One thing people may not know is that abortion is one of the safest medical procedures performed in the United States. Data, including from the CDC, shows that abortion—both in-clinic and medication abortion—has over a 99 percent safety record. Major complications occur less than one percent of the time, and in those rare cases when complications do occur, they are similar to those that may occur from miscarriage, which OB/GYNs and other physicians treat every day. Having an abortion has no impact on future pregnancies.
WDC: What's the general cost of an abortion?
DGD: A medication abortion can cost up to around $1000, but it’s often less—the cost depends on where you get it and whether or not you have health insurance that will cover some or all of the cost. An in-clinic abortion in the first trimester can cost up to $1,500, but it’s often less—like medication abortion, it depends on where you get it (hospitals are often more expensive), and whether or not you have health insurance that will cover some or all of the cost.

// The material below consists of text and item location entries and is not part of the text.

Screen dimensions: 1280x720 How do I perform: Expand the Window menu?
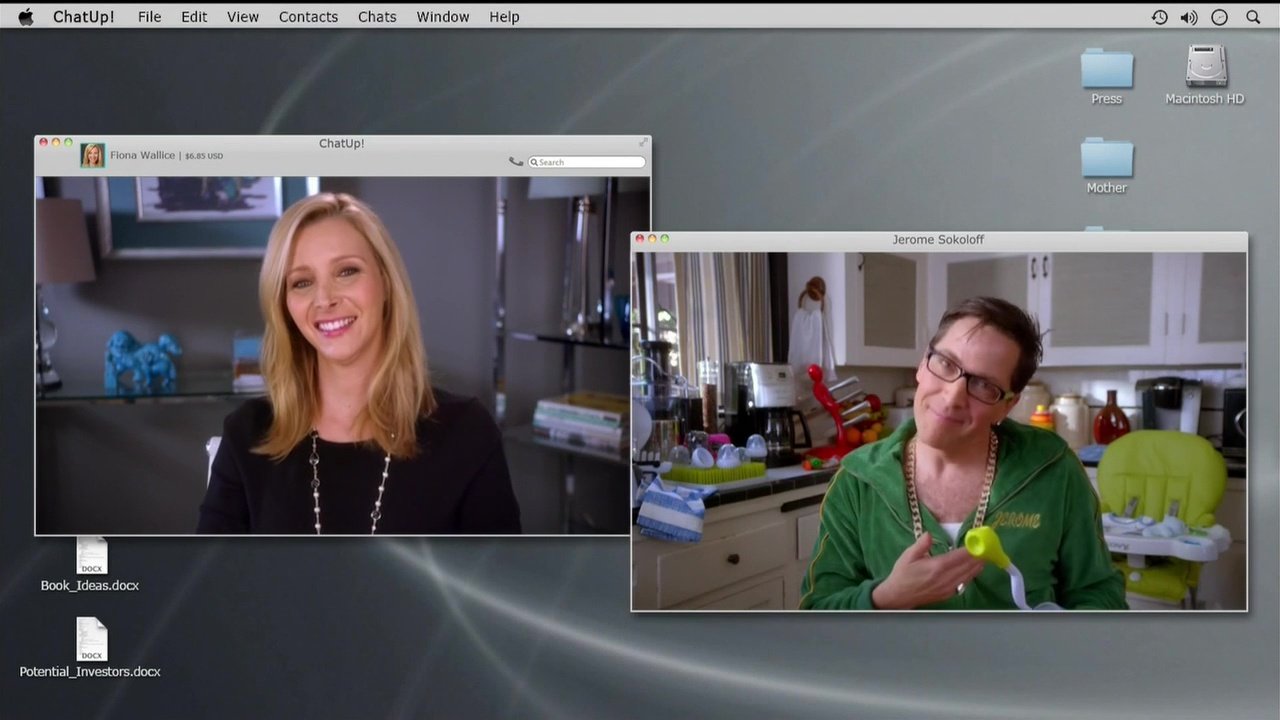click(443, 17)
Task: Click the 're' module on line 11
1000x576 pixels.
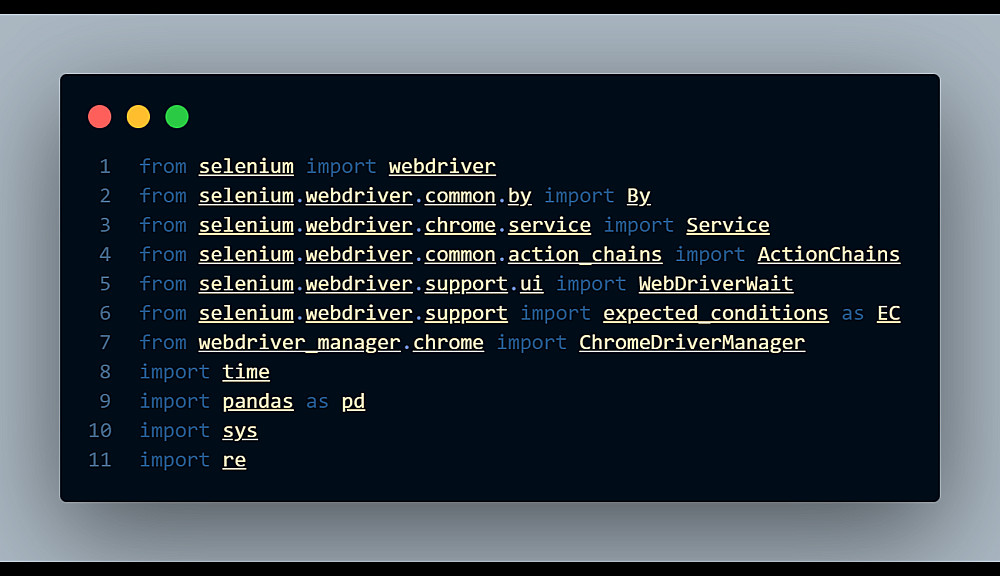Action: pyautogui.click(x=234, y=460)
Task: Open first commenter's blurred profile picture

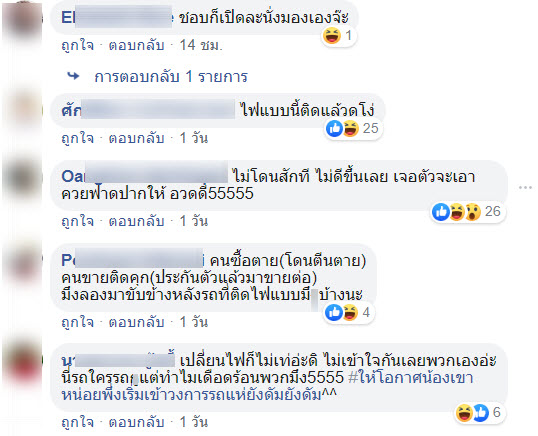Action: pyautogui.click(x=23, y=22)
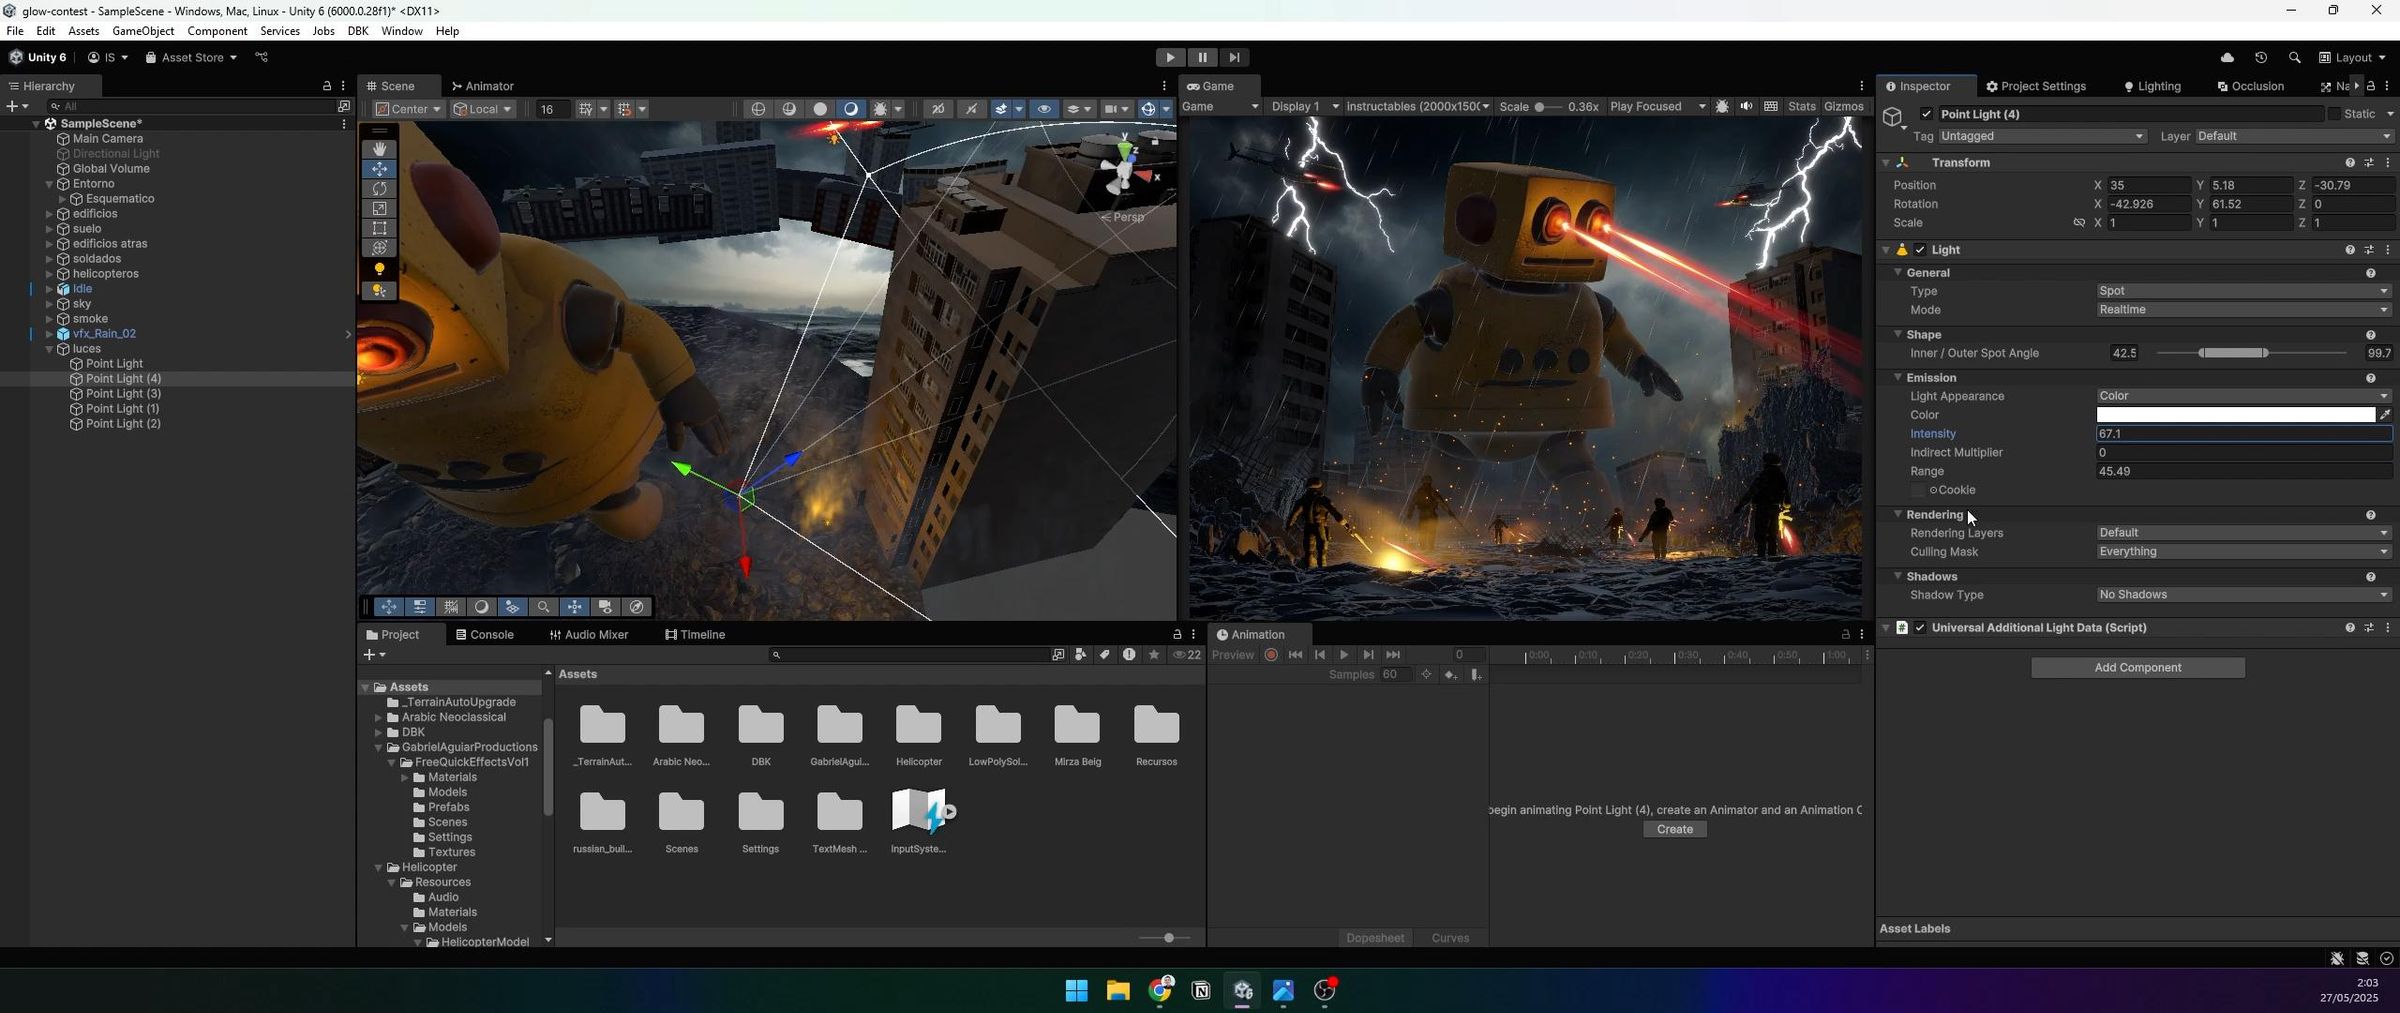Click the Play button

(1170, 58)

The cost also varies based on how long you’ve been pregnant—a second-trimester abortion usually costs more.
Your abortion may be free or low cost with health insurance, but not all insurance plans cover abortions. You can call your insurance provider directly to find out their policies. Some government health insurance plans in certain states cover abortion, but others do not. And some plans only cover abortion in certain cases. Your local Planned Parenthood health center can give you more information about coverage in your state, or other funds that can help you pay for your abortion. The professionals at Planned Parenthood work to give you the services you need, whether or not you have insurance. Many charge less for services depending on your income. If you’re worried about cost, call your local Planned Parenthood health center to see what resources are available.
WDC: What should women do if there's not a Planned Parenthood near them?
DGD: For people who are considering abortion, you can check Planned Parenthood’s website to find the nearest health center, or check with the National Abortion Federation for information about local abortion providers.
One thing people should be aware of when looking for reproductive health care are fake women’s health centers, or “crisis pregnancy centers” (CPCs). These centers are run by people opposed to legal abortion, and often advertise themselves as providing “free medical services” to make people think they’re legitimate health care providers. However, numerous reports and first-person accounts have shown that CPCs give people inaccurate, biased, and even false information in an attempt to shame, scare, or trick people out of having an abortion. CPCs may use deceitful or misleading films and pictures or tell outright lies about the medical and emotional effects of abortion. They may even lie about the gestational age of a pregnancy in order to make it harder for someone to access abortion at all by delaying their decision.
A person's decision about their pregnancy is deeply personal. Everyone should have full and accurate information about all of their pregnancy options, including adoption, having an abortion, and raising a child. Information should support the patient, help them make a decision for themselves, and enable them to take care of their health and well-being. That's what we do at Planned Parenthood.